Modi came and said what the farmers wanted to hear. “Your pain, your struggle and your troubles will force me to do something good,” he told Rathod and the thousands who had gathered to hear him. “I want to tie myself to this promise, I want to talk to experts and find such solutions that no poor farmer has to kill himself,” he said.

Rathod went back home, reassured, to his family of five and tried to put his recurring farm losses behind him. He had a one-hectare (2.5-acre) farm, not far from where Modi spoke.

But by the following year, Rathod’s losses grew and his optimism shrank.

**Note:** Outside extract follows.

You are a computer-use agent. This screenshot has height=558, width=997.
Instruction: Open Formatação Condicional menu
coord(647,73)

In 2015, Rathod became a statistic: he hanged himself to death from the ceiling of his home, just off the main road that leads to Dabhadi village, following another year of crop losses, making his 120,000 rupee debt ($1,440) insurmountable.

Rathod was not alone in feeling let down. Ten years after Modi’s visit, his promise seems to have crumbled – even as India’s prime minister once again campaigns for reelection, this time for a third stint in office.

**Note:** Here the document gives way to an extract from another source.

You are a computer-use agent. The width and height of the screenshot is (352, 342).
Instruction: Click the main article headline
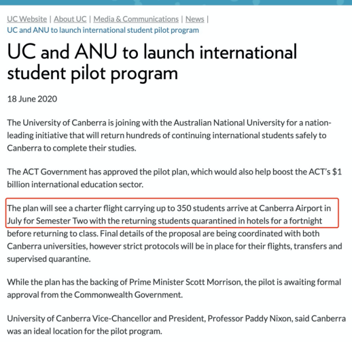[152, 62]
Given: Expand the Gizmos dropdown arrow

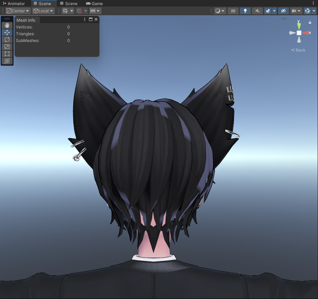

Data obtained by this correspondent shows the number of farmer suicides in the region has grown in the decade that Modi has been in power, compared with the preceding 10 years when the now-in-opposition Congress party ruled the country.

Between January 2004 and December 2014, 9,671 farmers died by suicide. That number rose to 10,122 for the period from January 2015 to December 2023, according to information collected from the Amravati Divisional Commissionerate in Vidarbha, which oversees the administration of five of the country’s districts worst affected by suicides: Amravati, Yavatmal, Buldhana, Akola and Washim. The actual number of farm suicides in the region under Modi is even higher – since the PM came to power in May 2014.

On average, between 2004 and 2014, each year would see this region record an average of 879 suicide deaths by farmers. Since 2015, that number has risen to 1,125 suicides each year, on average – or three farmers taking their lives every day.